**WRITTEN EXERCISE**
Copy out every line of the listing below that contains the word "agent".

Screen grounding examples:
-- Begin --

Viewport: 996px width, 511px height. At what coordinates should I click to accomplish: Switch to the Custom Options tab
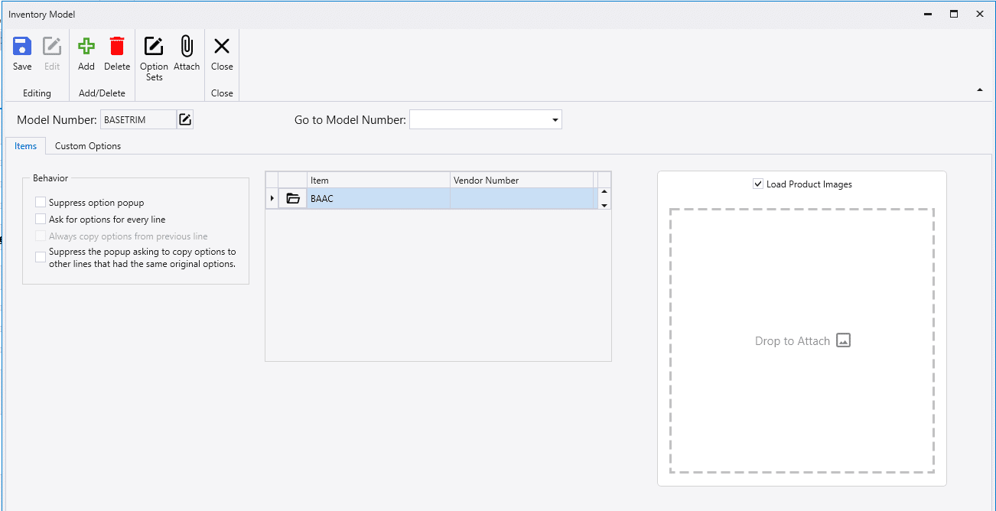[87, 145]
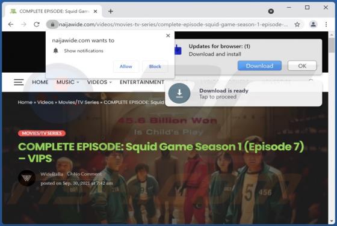
Task: Open the tab search dropdown arrow
Action: 271,11
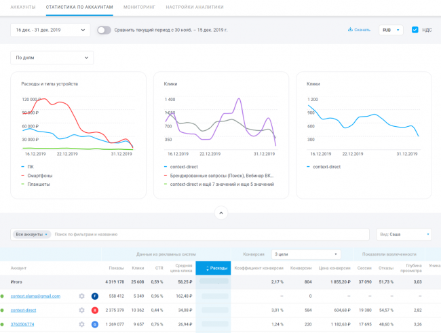Image resolution: width=441 pixels, height=333 pixels.
Task: Click the settings gear for context.elama@gmail.com
Action: 81,296
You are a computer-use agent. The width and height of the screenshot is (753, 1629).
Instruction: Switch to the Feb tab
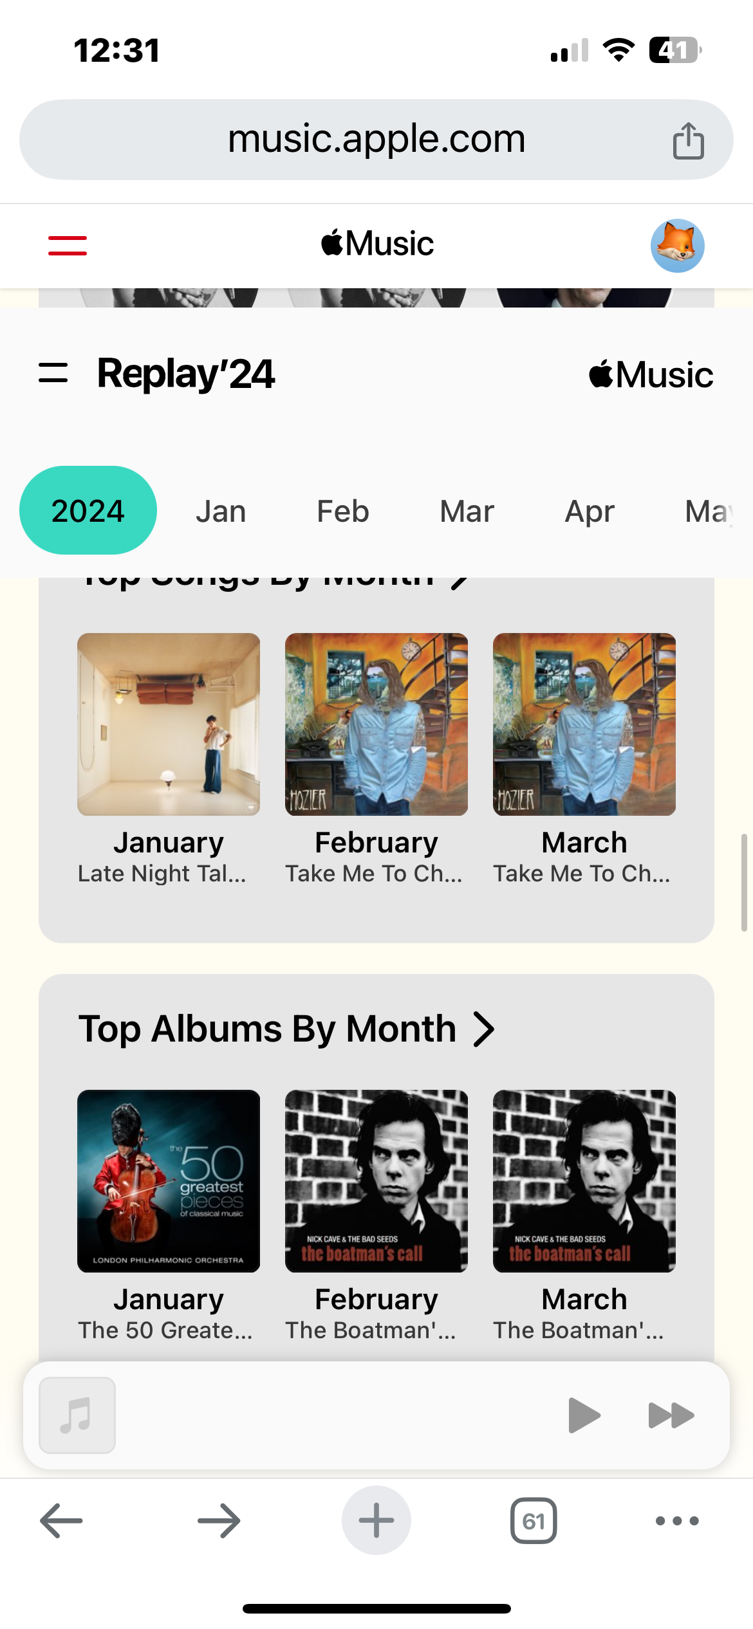tap(343, 512)
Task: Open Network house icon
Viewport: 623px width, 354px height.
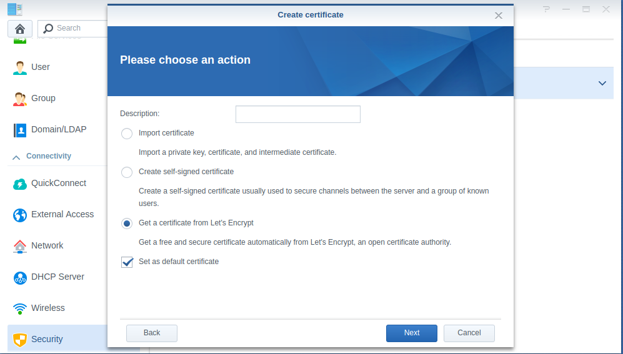Action: point(20,246)
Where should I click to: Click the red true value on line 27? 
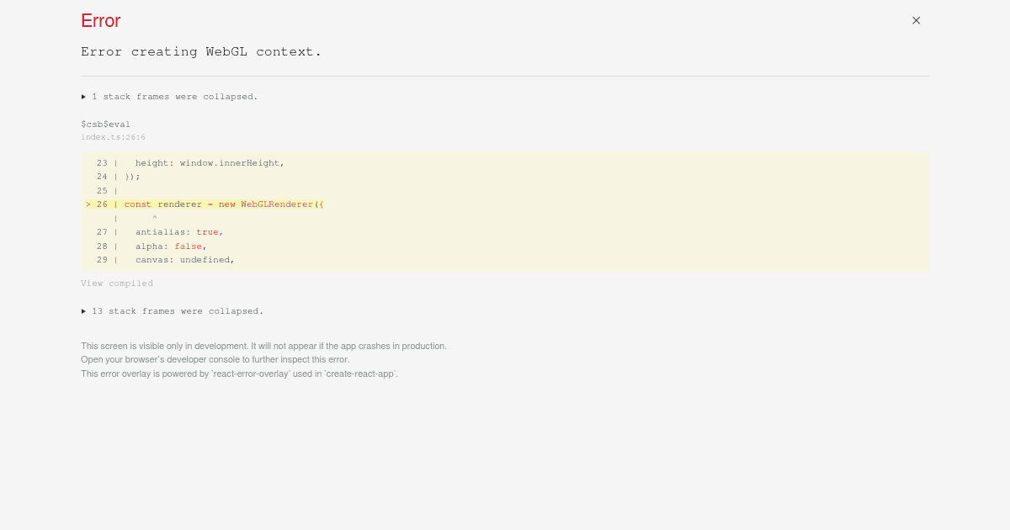(x=208, y=232)
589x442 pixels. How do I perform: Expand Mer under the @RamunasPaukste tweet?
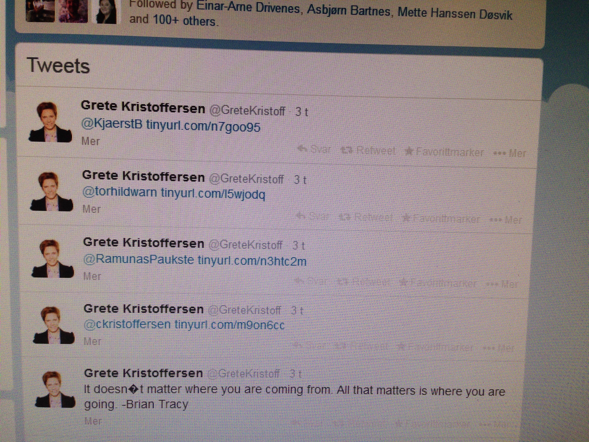pos(92,276)
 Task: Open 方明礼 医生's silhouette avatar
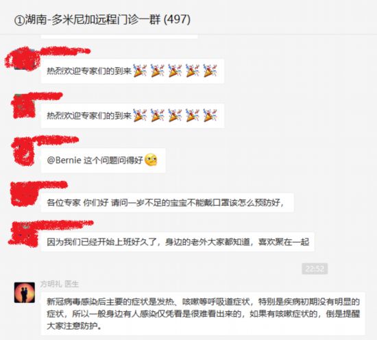[25, 293]
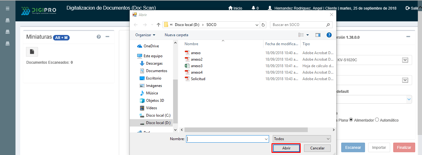The image size is (422, 155).
Task: Open the blue help icon in dialog
Action: [329, 35]
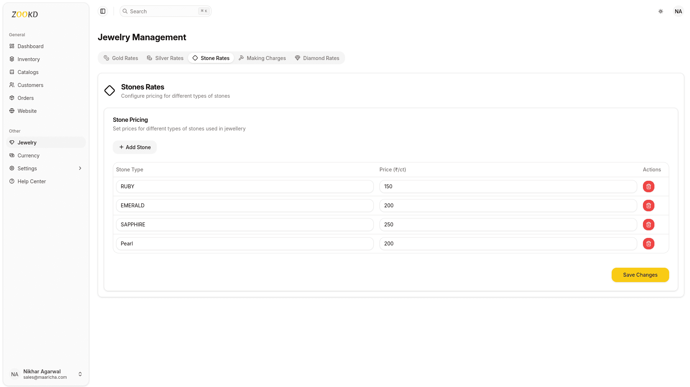690x387 pixels.
Task: Open the Website globe icon
Action: click(12, 111)
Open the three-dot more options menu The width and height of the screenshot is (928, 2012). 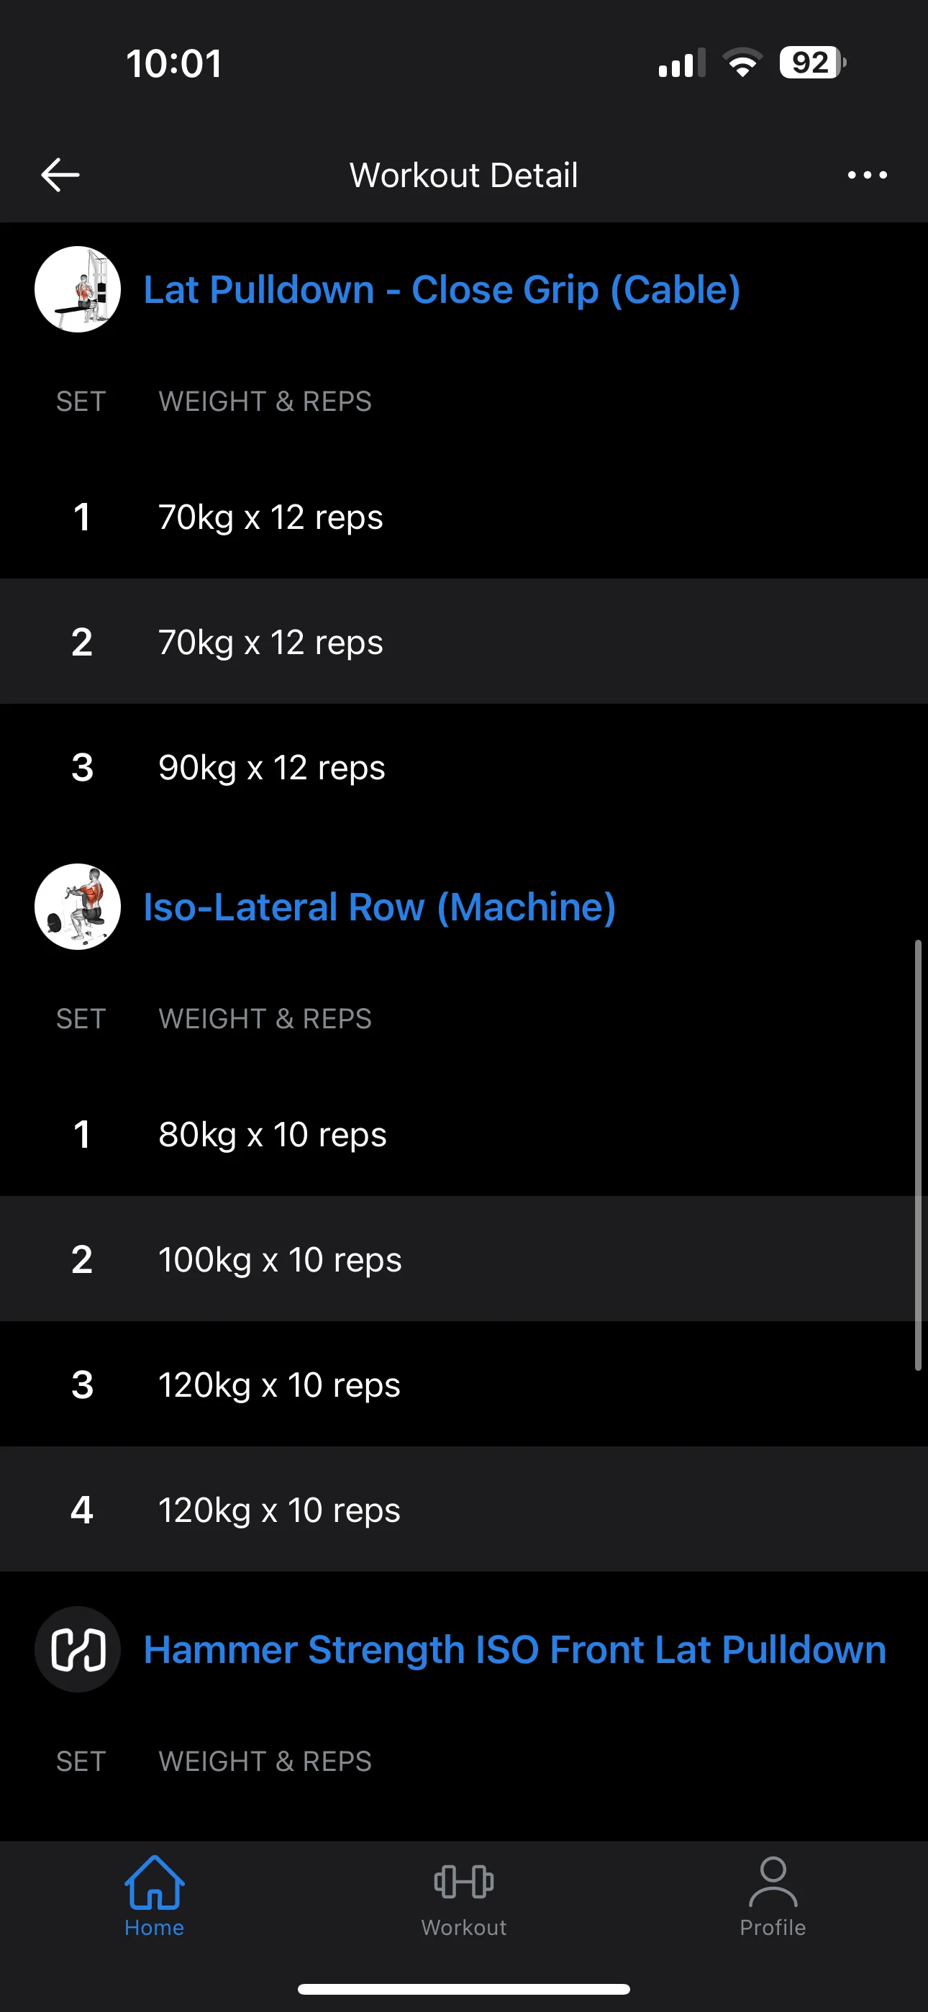pos(867,175)
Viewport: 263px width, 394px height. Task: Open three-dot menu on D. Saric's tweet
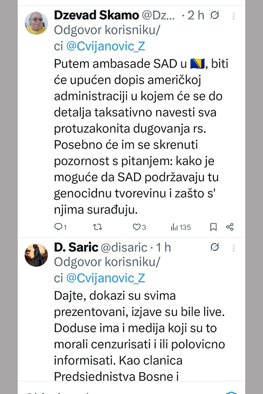[x=234, y=247]
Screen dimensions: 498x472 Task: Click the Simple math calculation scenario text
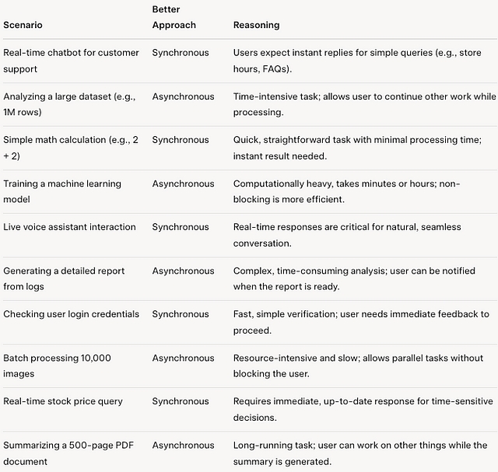(71, 148)
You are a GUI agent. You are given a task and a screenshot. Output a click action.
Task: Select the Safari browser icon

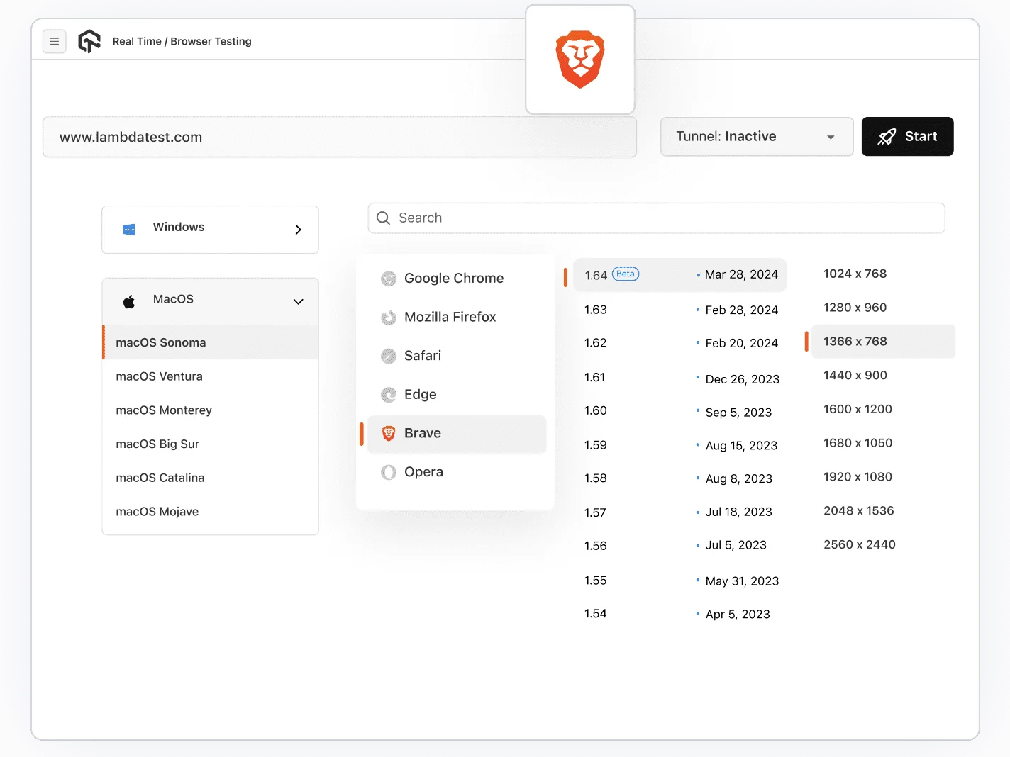coord(389,356)
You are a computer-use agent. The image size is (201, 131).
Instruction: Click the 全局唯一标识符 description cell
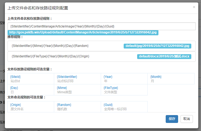point(115,109)
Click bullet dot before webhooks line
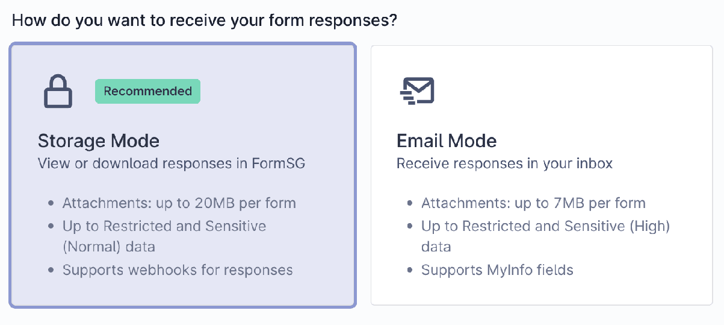724x325 pixels. pyautogui.click(x=51, y=270)
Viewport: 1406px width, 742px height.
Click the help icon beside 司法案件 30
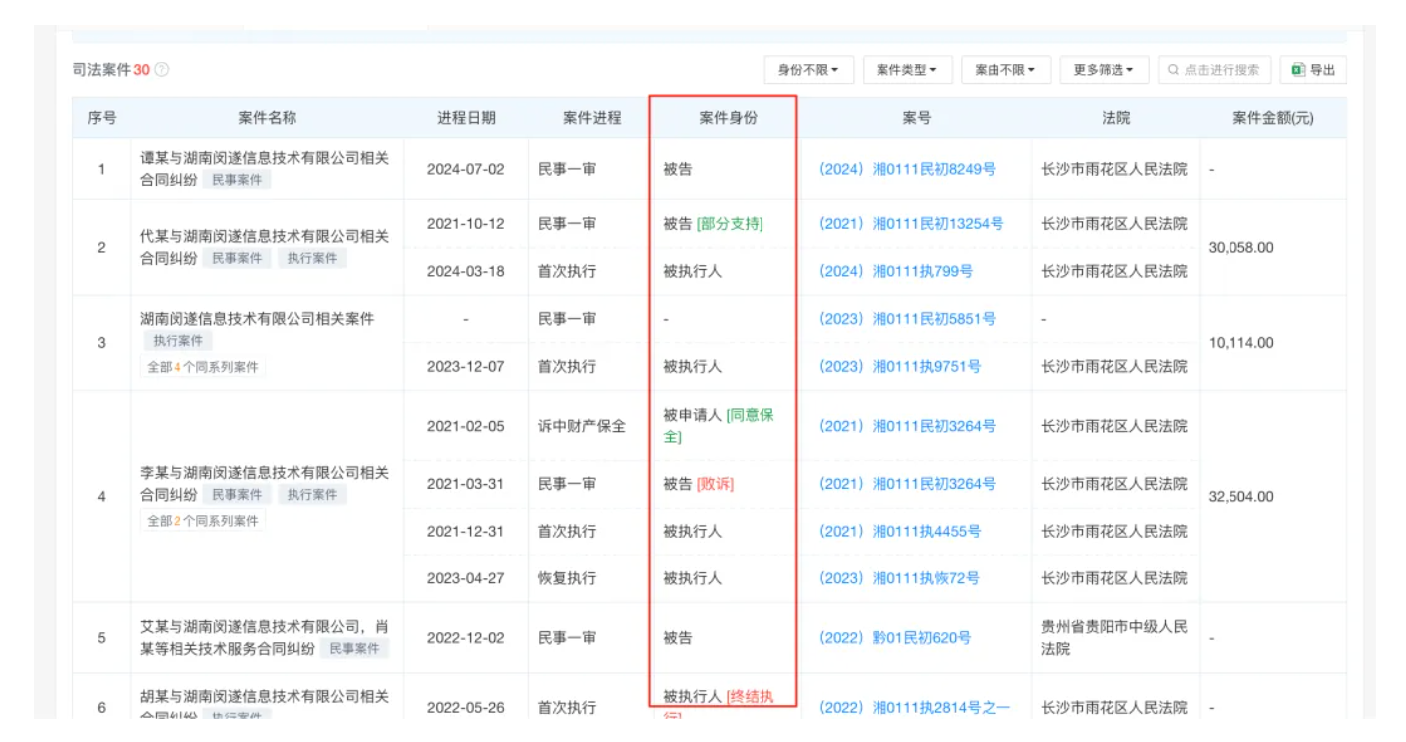tap(162, 70)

-- End --

**CORRECT ANSWER**
You are a computer-use agent. The width and height of the screenshot is (753, 1629).
You are a GUI agent. You are given a task and a screenshot. Output a click action.
You are a computer-use agent. The image size is (201, 131).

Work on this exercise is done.